Profile Image for Jennifer.
14 reviews2 followers
March 26, 2011
This week I finished a book called Pastries: A Novel of Desserts and Discoveries by Bharti Kirchner in one day. (I couldn’t put it down.) I have this weird fascination with Indian culture, but then mix it in with the art of pastry baking, Japanese culture, finding yourself, etc., it becomes one of those times that you can’t put the book down until it’s 1’30 in the morning, and you’ve finally finished the story. Loved it, loved it. Loved the movie in my head as I read it. There were a few things here and there that I could pick at, but I don’t want to pick. Just want to love. Highlights: pastries, the lessons that Sunya learns along the journey that somehow you learn too, her mum.
11 reviews28 followers
June 28, 2010
I had hoped for better. I was on a restaurant/food reading binge at the time and this was the final of three books. The subplot of the central character’s mother was more interesting than the primary storyline. It was, at times, entirely too predictable. It was apparent what she was striving for but could not grasp either in language or plot. In the end, I had not built a bond with the central character and the ending left me unfulfilled. I was more disappointed than anything else.

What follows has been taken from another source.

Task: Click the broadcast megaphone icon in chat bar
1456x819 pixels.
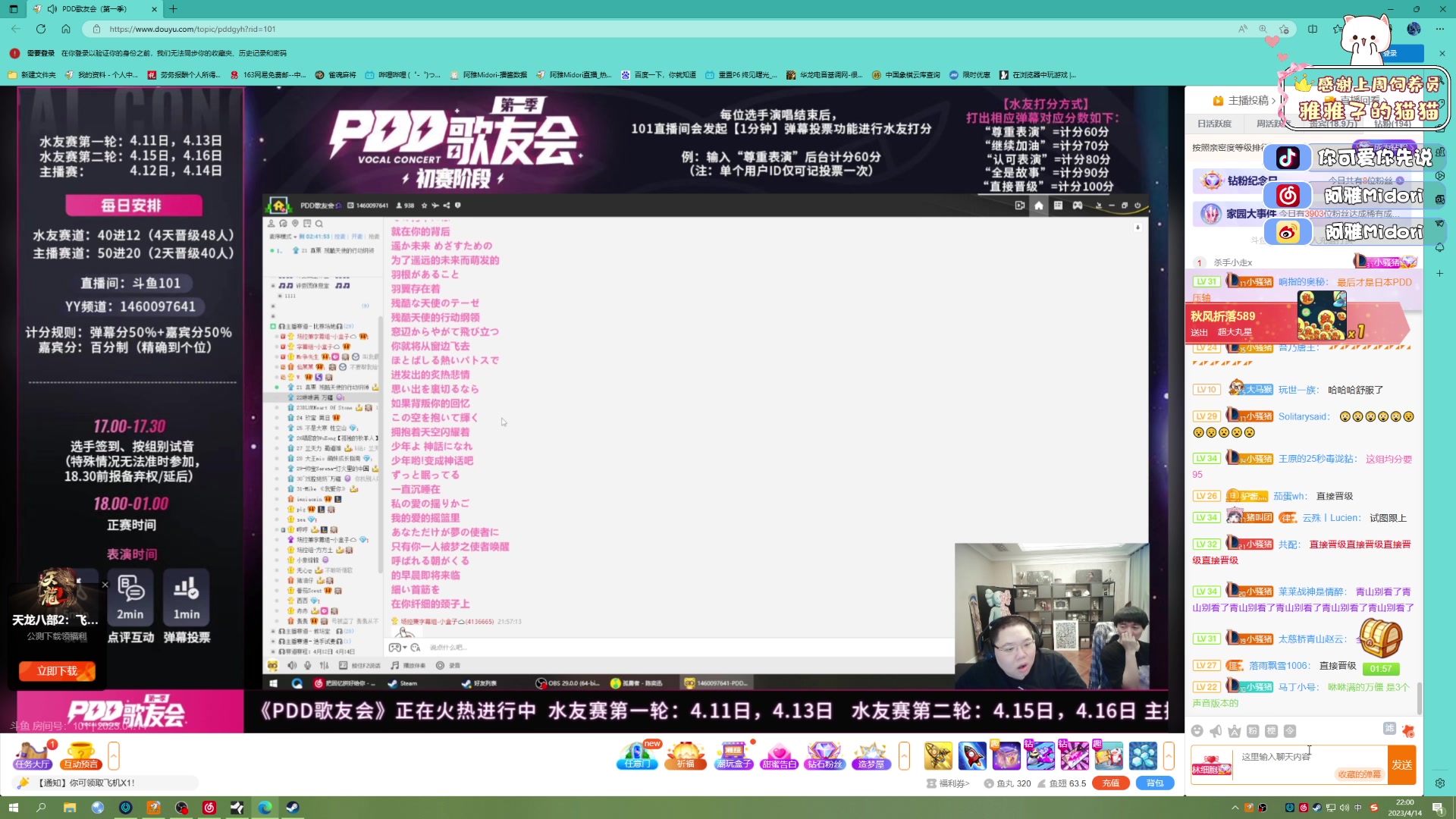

Profile Image for Bethany.
78 reviews
October 12, 2009
i really liked this book! it made me hungry but i enjoyed hearing all about the process of making the delicious baked goods. you can definitely tell that the author wrote cookbooks and enjoys food as well!enjoying this book/author led me to search out other things by he and i am now reading darjeeling. it was a bit slower to start but i'm getting into it!
Profile Image for Ingrid.
157 reviews
May 3, 2008
Not the best writing in the world, but this book indulged my (not so) secret desire to work in and possibly own a coffee shop/bakery. I could relate to the emotional upheaval of the main character, too. And reading this book was way easier on the waistline than going to an actual bakery. :)
Profile Image for Cindi Kelley.
933 reviews82 followers
June 7, 2008
Very beautiful book. Sunya means emptiness and having been depressed before, more than once, I can see how Sunya herself arrived there. But going to Japan she founds out how to let go and also mets a person she has needed to all her life.
18 reviews1 follower
June 3, 2015
A little bit trite...what works are the life wisdoms shared throughout the book. Would like to have more of the book set at the Asanti Bakery where Sunya really does the growth. The love story was annoying rather than believable.
Profile Image for Diane.
573 reviews6 followers
July 19, 2009
Very fun read - love and pastries and travel - what's not to like?
75 reviews7 followers
January 23, 2010
I like reading about desserts more than tea, I guess. Also appreciated the spiritual side of the book.